--- What is required ---
Output, without any change, the listing below from its opening line up to and including the line with "Home (36, 138)".

--- START ---

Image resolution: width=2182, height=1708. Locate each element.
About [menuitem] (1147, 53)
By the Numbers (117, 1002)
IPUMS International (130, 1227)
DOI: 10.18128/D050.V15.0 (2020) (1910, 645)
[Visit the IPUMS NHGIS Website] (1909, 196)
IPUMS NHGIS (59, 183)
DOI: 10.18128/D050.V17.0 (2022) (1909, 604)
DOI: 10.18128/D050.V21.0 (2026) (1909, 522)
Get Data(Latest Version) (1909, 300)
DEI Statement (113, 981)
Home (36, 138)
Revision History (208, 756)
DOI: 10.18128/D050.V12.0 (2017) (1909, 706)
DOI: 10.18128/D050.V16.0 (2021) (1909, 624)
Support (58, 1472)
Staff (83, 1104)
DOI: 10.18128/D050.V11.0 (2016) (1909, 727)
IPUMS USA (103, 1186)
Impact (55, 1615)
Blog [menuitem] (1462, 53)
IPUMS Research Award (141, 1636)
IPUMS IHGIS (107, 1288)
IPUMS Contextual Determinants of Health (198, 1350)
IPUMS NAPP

--- END ---

--- Task solution ---
Image resolution: width=2182, height=1708. Locate each element.
About [menuitem] (1147, 53)
By the Numbers (117, 1002)
IPUMS International (130, 1227)
DOI: 10.18128/D050.V15.0 (2020) (1910, 645)
[Visit the IPUMS NHGIS Website] (1909, 196)
IPUMS NHGIS (59, 183)
DOI: 10.18128/D050.V17.0 (2022) (1909, 604)
DOI: 10.18128/D050.V21.0 (2026) (1909, 522)
Get Data(Latest Version) (1909, 300)
DEI Statement (113, 981)
Home (36, 138)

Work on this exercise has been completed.